There are two ways of classifying the Hero's Journey; the original 17-step list proposed by Joseph Campbell in The Hero With a Thousand Faces, or the 12-step modern reinterpretation from The Writer's Journey by Christopher Vogler. Note that these steps do not always have to be sequential; in theory, any step can be used at any time. Also, the term hero refers to both male and female protagonists.
Ordinary World - This is the hero's environment prior to the events of the story.
1. The Call To Adventure - A hero is thrust into a situation that forces him/her to step out of his/her comfort zone(s). Can often be in the form of a messenger (i.e., Navi).

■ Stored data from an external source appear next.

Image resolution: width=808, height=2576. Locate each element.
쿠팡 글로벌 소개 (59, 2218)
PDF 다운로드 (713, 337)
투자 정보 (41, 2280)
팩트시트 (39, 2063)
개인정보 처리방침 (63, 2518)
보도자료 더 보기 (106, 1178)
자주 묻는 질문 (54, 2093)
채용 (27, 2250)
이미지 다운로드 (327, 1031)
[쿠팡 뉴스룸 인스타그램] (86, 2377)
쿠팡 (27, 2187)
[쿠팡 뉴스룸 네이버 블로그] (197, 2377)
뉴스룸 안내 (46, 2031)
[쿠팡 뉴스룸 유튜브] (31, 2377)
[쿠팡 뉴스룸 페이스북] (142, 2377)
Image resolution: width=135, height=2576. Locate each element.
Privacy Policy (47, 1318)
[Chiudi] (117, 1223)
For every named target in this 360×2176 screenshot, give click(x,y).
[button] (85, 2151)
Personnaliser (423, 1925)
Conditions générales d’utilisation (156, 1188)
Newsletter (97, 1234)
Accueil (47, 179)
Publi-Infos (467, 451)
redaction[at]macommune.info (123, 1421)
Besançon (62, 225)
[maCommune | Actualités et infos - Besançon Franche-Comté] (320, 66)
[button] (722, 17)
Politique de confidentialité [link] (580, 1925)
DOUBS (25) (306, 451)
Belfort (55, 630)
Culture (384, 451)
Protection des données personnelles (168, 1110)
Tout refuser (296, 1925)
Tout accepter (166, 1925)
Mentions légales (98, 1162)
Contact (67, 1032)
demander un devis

2. Refusal of the Call - The hero rejects his/her calling out of fear, doubt, laziness, etc. This will often lead to the hero getting thrust into a situation that makes going on the journey unavoidable.
3. Supernatural Aid - The hero is aided by a mentor, typically an older individual who has followed the heroic path already and is now assisting others. A common motif is that of the wise old hermit or sword master (i.e., Obi-Wan Kenobi). The hero is also given a gift, be it a weapon, ability or otherwise that he/she can use to accomplish his/her mission.
4. Crossing the First Threshold - Now that the hero has accepted the Call and has the assistance of a Supernatural Aid, he/she is ready to take the first step into the Special World. This is considered the "point-of-no-return" in most stories.
5. The Belly of the Whale - The hero is fully removed from the world that they once knew, and undergoes a symbolic "death" that leads into the next step.
Initiation - The hero leaves his old world behind and must learn to adapt to the Special World.